Post by FrankieHeck » Fri Nov 01, 2019 4:38 pm

Thanks for all the tips, Brian! I was planning to invest in some of those resources eventually, but as I am now convinced that I will never be able to pull off a publishable crossword, I think I'll just try to cobble together something Dad-worthy. I've been trying to use the free "Sparkling Fill" website for this one.

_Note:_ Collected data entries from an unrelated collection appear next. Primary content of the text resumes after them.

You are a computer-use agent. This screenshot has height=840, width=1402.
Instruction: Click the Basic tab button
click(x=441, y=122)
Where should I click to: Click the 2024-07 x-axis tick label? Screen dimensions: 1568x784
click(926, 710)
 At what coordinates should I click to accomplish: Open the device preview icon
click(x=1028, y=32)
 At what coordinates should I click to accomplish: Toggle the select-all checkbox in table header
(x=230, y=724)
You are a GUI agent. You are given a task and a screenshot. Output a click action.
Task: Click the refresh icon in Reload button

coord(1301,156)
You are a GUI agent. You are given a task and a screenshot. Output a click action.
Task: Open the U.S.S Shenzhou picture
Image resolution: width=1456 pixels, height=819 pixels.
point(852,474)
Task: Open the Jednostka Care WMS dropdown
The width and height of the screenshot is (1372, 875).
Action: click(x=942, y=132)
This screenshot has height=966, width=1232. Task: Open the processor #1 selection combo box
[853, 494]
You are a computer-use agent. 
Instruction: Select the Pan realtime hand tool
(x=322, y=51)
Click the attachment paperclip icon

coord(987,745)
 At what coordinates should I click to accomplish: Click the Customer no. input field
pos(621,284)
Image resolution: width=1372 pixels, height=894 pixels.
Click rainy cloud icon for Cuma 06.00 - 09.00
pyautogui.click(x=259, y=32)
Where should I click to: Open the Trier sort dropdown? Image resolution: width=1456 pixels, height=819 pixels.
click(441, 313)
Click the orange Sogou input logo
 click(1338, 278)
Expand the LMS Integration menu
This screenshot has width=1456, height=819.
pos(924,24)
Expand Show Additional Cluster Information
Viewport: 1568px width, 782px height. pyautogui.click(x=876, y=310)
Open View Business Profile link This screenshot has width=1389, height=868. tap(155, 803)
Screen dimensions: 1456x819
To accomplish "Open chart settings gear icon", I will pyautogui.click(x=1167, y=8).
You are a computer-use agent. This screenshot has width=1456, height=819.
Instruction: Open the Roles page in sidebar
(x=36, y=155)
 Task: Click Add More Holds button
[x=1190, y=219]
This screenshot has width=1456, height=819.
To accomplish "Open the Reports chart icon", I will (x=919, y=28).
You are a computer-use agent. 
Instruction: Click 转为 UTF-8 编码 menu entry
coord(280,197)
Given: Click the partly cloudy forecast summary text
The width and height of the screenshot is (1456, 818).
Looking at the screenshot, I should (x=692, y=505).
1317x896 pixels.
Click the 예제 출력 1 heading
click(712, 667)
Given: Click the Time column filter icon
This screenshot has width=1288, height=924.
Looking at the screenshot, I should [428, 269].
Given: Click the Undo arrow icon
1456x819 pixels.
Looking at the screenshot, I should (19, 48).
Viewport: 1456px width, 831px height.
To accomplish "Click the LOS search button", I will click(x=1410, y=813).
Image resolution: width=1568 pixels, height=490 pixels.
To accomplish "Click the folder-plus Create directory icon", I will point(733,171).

My mom was SUCH an avid crossword puzzler solver, and got one published (with Vic Fleming) in Games magazine in 2006, not long before she passed away. She was so incredibly happy to have been able to do that. I was impressed at the time, but I wasn't solving puzzles then, and so I didn't appreciate just what an achievement it was!

User avatar
BarbaraK
Posts: 351
Joined: Tue Apr 09, 2019 2:37 pm
Location: Virginia

#5

Post by BarbaraK » Fri Nov 01, 2019 4:46 pm

BrianMac wrote:
Fri Nov 01, 2019 4:08 pm
I banged by head against a wall on and off for nearly 10 years trying to construct a crossword puzzle. Every few months I would give it a try over the course of a weekend and then quit in frustration, vowing to never try again. Then someone tipped me off that all but the most hard-core pros use commercially available software. There are two main programs -- the most popular are Crossword Compiler (for PC) and CrossFire (for Mac). Both are about $50.

Once I decided to get serious, I tried both and found CrossFire much more user-friendly. I also joined Cruciverb ($40/year), which has an excellent and easily searchable database for looking up past puzzles and theme entries. It also has a helpful page on constructing tips (you do not need to be member to access the tips). Finally, I ponied up about $200 for Jeff Chen's word list. The Patrick Berry Book is also invaluable.

All of this was a moderate investment, and it took a full year of effort and 15 rejections, but the end result was finally worth it! It was a great experience start to finish and I encourage anyone who is interested to go for it! I am far from an expert, but I would be happy to help with any tips or I look at draft puzzles or theme ideas.
That's so cool!!! Congratulations!

User avatar
Al Sisti
Posts: 213
Joined: Thu Apr 11, 2019 1:28 pm
Location: Whitesboro NY

#6

Post by Al Sisti » Sat Nov 02, 2019 6:08 pm

I echo that... and some nice feedback too! I think I speak for all of us when I say that I'd love to see a puzzle from you that we Muggles could have a crack at.

GlennG
Posts: 63
Joined: Thu Aug 08, 2019 12:48 am

#7

Post by GlennG » Sat Nov 02, 2019 6:48 pm

There's all kind of good resources there, even free ones. To that point, I'm sitting on a lot of constructor's resources that I've made (like word lists), including some major pieces of code - the problem is always time in terms of turning it into something (namely the editor I want to do). The biggest problem is the grid editor widget at the moment (namely "auto-fill" stuff), but need to find an elegant way to link clue editing into the grid. Then a lot of bug fixing from there... Unfortunately, needing to find stuff to do that pays me money has taken much more precedence over finishing things.

Unfortunately, it can be quite hard to sketch a path out of some of the resources. I've seen Patrick Berry's book, but there's still too much "draw the rest of the @#@# owl" there. Or when I ask about how to fill a grid (the part I'm most clueless about doing from all the stuff I've seen), the answer is usually "get the software". Still a use to know how to do things (think mathematics versus calculators), especially since I want to teach the software I'm working on to fill the grid more than just turn out grids at this point.

As for metas, it's nothing different than a standard theme. There's a certain amount of creativity to it, but all a constructor does is start with the theme and then work around it. There's no "wow factor" to it from a constructing end of things.